Yellen was not among the 675 attendees at the annual awards dinner in New York at the Waldorf Astoria hotel, but her presence certainly was felt.

"This year, we could not have had better timing," said Heather Landy, American Banker Magazine's editor in chief, acknowledging Yellen's very recent nomination in her opening remarks at the gala.

The Federal Reserve vice chairwoman made history on Wednesday when President Obama named her as his pick to lead the U.S. central bank. Her nomination followed months of speculation about who would be tapped to succeed current Fed Chairman Ben Bernanke, with many theorizing that Yellen would lose out on the position to White House favorite Lawrence Summers. But the tides turned against the former Treasury Secretary as Yellen received a groundswell of public support, and as key senators said they would vote against Summers if he were nominated. Summers withdrew his name from consideration in early September.

Gala attendees saw Yellen's widely anticipated appointment as a source of inspiration for other women in banking who face logjams in the advancement pipeline.

"Women who find their way to the top create a draw for the people who are coming behind," Mooney said of the nomination.

"I'm so exuberant about Yellen," said LeeAnne Linderman, executive vice president of retail banking at Zions First National Bank in Salt Lake City. "Not just because she's a woman, but because of her experience and reputation. She's eminently qualified and she earned this, hands down. I'm hopeful that this sends another message about the incredible, deep talent among women in banking and finance."

American Banker Editor-at-Large Barb Rehm used Yellen's prospective tenure as Fed chair as an example of how having a woman in a key leadership role can make a meaningful difference to an institution.

"Janet Yellen isn't going to change the course of monetary policy drastically. She isn't going to get rid of the Volcker Rule, but there will be some priorities at the Fed that will reflect the fact that she is a woman and that will be progress, too," Rehm said in her remarks.

Yellen's historic nomination wasn't the only recurring theme Thursday night.
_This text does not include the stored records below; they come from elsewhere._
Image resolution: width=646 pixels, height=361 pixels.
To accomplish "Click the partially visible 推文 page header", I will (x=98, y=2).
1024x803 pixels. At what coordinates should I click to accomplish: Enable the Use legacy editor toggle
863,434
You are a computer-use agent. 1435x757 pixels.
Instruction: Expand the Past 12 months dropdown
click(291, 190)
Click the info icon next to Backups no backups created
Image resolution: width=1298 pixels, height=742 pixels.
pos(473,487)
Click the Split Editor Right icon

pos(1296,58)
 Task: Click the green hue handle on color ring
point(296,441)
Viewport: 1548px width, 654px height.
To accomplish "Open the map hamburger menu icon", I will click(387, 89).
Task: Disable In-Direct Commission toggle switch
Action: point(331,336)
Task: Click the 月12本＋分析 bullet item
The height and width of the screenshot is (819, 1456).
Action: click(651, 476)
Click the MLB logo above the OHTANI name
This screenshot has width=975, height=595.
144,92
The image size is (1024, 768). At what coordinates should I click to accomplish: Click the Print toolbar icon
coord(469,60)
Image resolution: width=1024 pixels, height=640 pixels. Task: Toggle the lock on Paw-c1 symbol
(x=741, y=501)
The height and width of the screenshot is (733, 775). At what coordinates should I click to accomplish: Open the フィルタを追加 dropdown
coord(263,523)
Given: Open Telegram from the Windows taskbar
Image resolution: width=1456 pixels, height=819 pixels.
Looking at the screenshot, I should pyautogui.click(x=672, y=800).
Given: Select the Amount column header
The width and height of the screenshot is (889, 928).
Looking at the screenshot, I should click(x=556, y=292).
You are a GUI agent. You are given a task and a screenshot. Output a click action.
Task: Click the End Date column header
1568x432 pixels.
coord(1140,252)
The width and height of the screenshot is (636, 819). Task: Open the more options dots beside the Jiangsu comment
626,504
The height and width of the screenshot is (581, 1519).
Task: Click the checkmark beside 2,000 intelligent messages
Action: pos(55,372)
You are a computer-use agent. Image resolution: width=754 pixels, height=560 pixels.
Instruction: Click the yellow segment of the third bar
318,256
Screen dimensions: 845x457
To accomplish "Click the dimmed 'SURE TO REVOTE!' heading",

Both Mooney and JPMorgan Chase's Mary Callahan Erdoes, who topped the list of the 25 Most Powerful Women in Finance, noted that they are "proud to be" bankers, even with the reputational issues that banks face.

The industry "learned hard lessons" during the financial crisis and its aftermath, Mooney said in her speech. "But I'm proud to be a banker… Banking powers the dreams, hopes, and aspirations that are the legacy of this country."

Another oft-repeated phrase at the event, and one likely to surface at any gathering of professional women these days: "Lean in." Playing off the title of Facebook Chief Operating Officer Sheryl Sandberg's bestselling book, Mooney urged the powerful women of today to help up-and-comers "lean in" to their careers, while Rehm told the audience of bankers, "I'm sure a lot of you, like I did, bought [the book] for the younger women in our lives."

Maria Coyne, KeyCorp's executive vice president of consumer and small-business banking and one of this year's 25 Most Powerful Women in Banking, said "leaning in" is "about not selling yourself short, creating your own destiny, and being forthcoming about what you want." The most important thing Lean In has achieved, she said during a cocktail reception following the awards dinner, is that "it's started a dialogue" among professional women of all ages and levels of experience.

Women like Sandberg, Yellen and Key's own Mooney give Coyne ample hope for the next generation, she said. Coyne said that when she speaks to her daughter and daughter-in-law about their careers, "they feel the possibilities are infinite."